North East
Innovation: A training programme, known as the DAFNE project (Dose Adjustment for Normal Eating) which equips Diabetes type 1 sufferers with the skills to manage their condition themselves
Dr Simon Heller
Northern General Hospital, Sheffield
Job title: Senior lecturer in medicine, Sheffield University and honorary consultant physician
Specialty: Diabetes
A chronic condition like diabetes affects every aspect of a person’s life. People with type 1 diabetes often put their long-term health at risk because they want to limit either the restrictions conventional diabetes management can impose or the number of daily injections they have to endure. Their blood glucose levels then remain above normal. “This puts them at greater risk of severe microvascular complications leading to kidney failure, deteriorating vision, recurrent foot ulceration and premature death from heart failure,” says Dr Simon Heller.
A training programme introduced by diabetes teams in three different centres (Consultant physicians, Simon Heller in Sheffield, Sue Roberts in North Tyneside and Stephanie Amiel, Kings College Hospital, London) indicates that people with diabetes can increase their own management of their condition.
Dr Heller explains: ‘We have introduced a skills training programme for patients with Type 1 diabetes, delivered by diabetes nurses and dieticians, which allows them to eat whatever they want. By teaching patients to match their their insulin dose to food intake on a meal by meal basis, they keep their blood glucose level controlled.”
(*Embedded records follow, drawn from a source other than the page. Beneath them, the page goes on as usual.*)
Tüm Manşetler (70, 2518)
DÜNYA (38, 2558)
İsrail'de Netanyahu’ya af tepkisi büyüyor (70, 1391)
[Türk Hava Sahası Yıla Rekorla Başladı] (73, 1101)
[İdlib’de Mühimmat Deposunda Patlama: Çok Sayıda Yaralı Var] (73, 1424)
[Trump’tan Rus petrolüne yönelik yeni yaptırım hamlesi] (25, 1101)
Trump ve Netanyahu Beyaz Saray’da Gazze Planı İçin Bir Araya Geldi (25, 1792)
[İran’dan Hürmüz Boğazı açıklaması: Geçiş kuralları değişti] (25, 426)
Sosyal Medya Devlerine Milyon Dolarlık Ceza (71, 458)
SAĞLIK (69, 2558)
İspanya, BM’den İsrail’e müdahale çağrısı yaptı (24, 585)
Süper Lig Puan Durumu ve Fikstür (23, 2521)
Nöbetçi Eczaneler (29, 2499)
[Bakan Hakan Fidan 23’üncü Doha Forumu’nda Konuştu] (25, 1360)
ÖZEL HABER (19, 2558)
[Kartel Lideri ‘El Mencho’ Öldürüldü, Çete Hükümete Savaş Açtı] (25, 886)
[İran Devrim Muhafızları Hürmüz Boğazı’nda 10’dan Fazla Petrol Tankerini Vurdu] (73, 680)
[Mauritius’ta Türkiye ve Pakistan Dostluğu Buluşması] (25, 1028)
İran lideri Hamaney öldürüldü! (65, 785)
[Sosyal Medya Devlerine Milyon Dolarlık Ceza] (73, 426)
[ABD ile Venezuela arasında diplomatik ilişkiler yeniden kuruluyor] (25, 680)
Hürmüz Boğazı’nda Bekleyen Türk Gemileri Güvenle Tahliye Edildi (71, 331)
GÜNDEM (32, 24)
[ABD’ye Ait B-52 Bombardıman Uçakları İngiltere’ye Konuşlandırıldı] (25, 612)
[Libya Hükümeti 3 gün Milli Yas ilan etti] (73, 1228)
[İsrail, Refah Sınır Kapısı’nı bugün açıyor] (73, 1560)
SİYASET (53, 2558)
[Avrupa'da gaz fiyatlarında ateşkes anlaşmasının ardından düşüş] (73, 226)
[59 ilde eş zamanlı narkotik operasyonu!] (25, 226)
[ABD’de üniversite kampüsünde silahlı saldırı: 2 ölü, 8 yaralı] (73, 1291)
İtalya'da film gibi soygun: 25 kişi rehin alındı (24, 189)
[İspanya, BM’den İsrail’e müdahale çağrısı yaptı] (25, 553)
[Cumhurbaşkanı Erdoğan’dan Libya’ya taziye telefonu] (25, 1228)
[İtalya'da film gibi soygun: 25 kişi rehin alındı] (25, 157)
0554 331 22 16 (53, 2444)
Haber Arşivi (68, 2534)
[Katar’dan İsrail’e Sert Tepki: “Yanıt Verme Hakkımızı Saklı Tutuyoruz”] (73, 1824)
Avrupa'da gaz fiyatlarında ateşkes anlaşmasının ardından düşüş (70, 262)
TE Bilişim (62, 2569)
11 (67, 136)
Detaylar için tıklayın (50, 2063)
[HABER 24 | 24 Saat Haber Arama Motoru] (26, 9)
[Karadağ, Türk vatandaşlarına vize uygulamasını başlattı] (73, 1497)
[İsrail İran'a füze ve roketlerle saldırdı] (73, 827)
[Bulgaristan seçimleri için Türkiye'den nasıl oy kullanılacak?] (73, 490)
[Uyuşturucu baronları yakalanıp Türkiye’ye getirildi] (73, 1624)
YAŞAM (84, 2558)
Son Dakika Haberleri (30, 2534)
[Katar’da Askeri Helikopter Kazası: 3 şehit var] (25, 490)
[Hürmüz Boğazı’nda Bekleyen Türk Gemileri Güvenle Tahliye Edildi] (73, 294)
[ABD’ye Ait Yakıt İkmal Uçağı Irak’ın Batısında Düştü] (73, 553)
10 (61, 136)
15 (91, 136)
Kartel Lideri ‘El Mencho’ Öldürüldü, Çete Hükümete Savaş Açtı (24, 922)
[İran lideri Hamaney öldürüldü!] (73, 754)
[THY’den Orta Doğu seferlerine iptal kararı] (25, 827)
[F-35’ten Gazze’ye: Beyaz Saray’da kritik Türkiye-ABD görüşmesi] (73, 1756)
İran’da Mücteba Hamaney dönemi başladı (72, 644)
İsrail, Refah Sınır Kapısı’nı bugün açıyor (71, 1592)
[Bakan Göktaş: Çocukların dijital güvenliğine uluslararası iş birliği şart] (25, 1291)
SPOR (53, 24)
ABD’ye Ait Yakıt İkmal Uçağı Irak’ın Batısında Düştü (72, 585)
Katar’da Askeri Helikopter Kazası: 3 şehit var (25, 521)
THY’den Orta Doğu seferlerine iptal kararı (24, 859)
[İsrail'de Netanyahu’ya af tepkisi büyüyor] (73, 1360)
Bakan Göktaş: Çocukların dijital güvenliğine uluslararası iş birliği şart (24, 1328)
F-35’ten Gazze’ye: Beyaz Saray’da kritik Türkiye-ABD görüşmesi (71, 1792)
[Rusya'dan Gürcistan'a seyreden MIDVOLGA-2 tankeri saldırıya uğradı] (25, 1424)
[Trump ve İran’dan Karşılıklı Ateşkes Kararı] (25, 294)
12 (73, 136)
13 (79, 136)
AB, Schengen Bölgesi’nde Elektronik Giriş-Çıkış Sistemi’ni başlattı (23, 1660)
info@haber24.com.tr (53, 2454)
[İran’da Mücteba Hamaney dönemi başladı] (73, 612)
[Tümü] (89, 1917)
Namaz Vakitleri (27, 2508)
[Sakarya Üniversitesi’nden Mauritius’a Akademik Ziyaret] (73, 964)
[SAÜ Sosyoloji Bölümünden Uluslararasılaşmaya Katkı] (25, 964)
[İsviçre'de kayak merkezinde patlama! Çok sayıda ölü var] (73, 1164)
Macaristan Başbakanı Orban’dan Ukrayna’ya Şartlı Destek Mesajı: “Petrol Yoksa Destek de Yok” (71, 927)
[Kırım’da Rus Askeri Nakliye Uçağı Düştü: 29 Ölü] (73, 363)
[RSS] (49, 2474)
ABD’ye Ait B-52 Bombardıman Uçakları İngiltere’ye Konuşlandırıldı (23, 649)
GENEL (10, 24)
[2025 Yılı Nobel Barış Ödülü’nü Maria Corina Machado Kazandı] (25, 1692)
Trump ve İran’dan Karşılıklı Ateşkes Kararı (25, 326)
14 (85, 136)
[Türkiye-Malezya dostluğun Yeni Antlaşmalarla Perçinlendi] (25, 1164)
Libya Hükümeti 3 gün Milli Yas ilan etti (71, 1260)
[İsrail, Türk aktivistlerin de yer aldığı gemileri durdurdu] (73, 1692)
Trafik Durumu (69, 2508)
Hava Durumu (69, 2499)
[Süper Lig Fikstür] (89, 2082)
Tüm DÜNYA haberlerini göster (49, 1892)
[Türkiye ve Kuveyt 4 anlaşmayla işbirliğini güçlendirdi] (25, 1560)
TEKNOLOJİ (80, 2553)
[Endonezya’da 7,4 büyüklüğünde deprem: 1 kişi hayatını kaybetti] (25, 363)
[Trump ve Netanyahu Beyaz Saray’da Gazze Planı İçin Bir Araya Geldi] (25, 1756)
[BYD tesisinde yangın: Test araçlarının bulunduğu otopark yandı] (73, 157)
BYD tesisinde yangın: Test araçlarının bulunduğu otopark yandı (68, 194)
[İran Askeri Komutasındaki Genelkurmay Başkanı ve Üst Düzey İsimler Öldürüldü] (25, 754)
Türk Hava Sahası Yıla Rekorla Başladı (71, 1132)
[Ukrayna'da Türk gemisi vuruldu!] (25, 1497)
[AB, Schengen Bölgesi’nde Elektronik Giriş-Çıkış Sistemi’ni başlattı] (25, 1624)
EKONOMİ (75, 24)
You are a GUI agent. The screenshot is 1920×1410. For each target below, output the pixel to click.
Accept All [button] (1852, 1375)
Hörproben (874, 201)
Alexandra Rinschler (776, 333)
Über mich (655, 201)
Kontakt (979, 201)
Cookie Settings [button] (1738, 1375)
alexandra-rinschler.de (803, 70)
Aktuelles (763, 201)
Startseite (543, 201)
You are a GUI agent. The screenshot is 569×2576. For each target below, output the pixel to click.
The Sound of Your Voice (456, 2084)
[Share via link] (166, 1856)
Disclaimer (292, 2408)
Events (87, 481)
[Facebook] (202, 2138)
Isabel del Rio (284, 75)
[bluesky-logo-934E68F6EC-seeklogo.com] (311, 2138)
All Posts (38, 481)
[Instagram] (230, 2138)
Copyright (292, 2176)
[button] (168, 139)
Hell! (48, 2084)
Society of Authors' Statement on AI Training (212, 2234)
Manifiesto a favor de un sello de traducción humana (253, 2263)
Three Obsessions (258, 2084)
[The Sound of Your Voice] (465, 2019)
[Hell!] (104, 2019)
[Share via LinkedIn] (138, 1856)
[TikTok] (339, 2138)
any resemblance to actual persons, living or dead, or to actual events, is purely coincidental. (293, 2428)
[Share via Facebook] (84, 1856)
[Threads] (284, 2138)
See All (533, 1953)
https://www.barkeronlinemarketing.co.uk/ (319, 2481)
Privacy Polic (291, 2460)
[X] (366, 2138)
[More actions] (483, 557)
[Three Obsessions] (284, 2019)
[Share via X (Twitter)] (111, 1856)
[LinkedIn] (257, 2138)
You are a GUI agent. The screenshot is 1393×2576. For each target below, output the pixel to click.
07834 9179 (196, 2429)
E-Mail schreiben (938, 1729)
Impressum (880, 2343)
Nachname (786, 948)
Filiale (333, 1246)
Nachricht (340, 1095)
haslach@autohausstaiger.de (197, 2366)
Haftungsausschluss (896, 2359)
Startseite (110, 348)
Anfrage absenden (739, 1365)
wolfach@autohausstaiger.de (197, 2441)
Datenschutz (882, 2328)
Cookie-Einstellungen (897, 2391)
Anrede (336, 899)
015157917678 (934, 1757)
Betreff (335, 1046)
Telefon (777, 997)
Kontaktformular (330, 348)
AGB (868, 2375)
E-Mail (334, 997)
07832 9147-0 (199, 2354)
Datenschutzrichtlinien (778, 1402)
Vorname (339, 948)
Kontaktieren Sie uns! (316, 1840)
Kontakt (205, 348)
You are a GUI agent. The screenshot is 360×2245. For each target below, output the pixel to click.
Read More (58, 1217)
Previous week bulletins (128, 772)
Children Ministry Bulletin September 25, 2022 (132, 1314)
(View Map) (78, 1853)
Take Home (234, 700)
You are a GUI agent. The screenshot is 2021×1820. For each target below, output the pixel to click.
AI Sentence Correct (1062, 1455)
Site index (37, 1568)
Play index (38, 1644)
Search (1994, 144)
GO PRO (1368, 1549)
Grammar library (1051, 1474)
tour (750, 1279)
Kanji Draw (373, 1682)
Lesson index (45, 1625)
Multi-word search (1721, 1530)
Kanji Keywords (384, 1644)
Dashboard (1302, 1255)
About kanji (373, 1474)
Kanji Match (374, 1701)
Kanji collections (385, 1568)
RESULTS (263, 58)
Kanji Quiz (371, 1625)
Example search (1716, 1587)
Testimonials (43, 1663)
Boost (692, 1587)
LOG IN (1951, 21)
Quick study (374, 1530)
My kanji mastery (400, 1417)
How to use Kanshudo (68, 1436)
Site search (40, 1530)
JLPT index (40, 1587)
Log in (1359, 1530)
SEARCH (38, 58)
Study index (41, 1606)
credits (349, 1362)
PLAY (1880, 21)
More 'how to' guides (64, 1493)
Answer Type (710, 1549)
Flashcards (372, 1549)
The three centres explored this new approach because they realised that conventional diabetes care was failing many of their patients. Thirty per cent of patients with type 1 diabetes develop severe complications and it has been estimated that although only two to three per cent of the population suffer from the condition, their care consumes 10 per cent of the NHS budget. A multidisciplinary team visited the WHO Collaborating Centre for Diabetes in Dusseldorf, Germany, where the educational programme was pioneered. A feasibility study was conducted between January 2000 and June 2001.
With financial backing from the charity Diabetes UK, 150 adults with type 1 diabetes were recruited in the three centres. Preliminary results from the trial indicate that six months after patients have received intensive skills training, there are significant improvements in their glycaemic control and their quality of life (measured by Prof Clare Bradley, Royal Holloway, London). Although the teams will need to assess whether this improvement is sustained, evidence from Germany, Russia and Romania, where the approach has been used for many years, is highly encouraging.
Dr Heller says that patients who have participated in the trial are now keen that the approach should be spread throughout the country. “We are now struggling to make this mainstream practice. I estimate that perhaps half of the patients with Type 1 diabetes could benefit from and sustain this approach to managing their own condition. “That is 75,000 people whose lives could be transformed, and over time the saving to the NHS could be enormous by reducing life threatening complications of diabetes and freeing up staff time to focus on other areas of care.”
The three centres are hoping to encourage the development of similar courses for patients with Type 2 diabetes as well as spreading its use with Type 1 diabetes sufferers. Although they believe that the UK lags behind other countries in the management of diabetes, this is an area where health care professionals would be keen to make radical changes to their practice. They just need the resources to do so.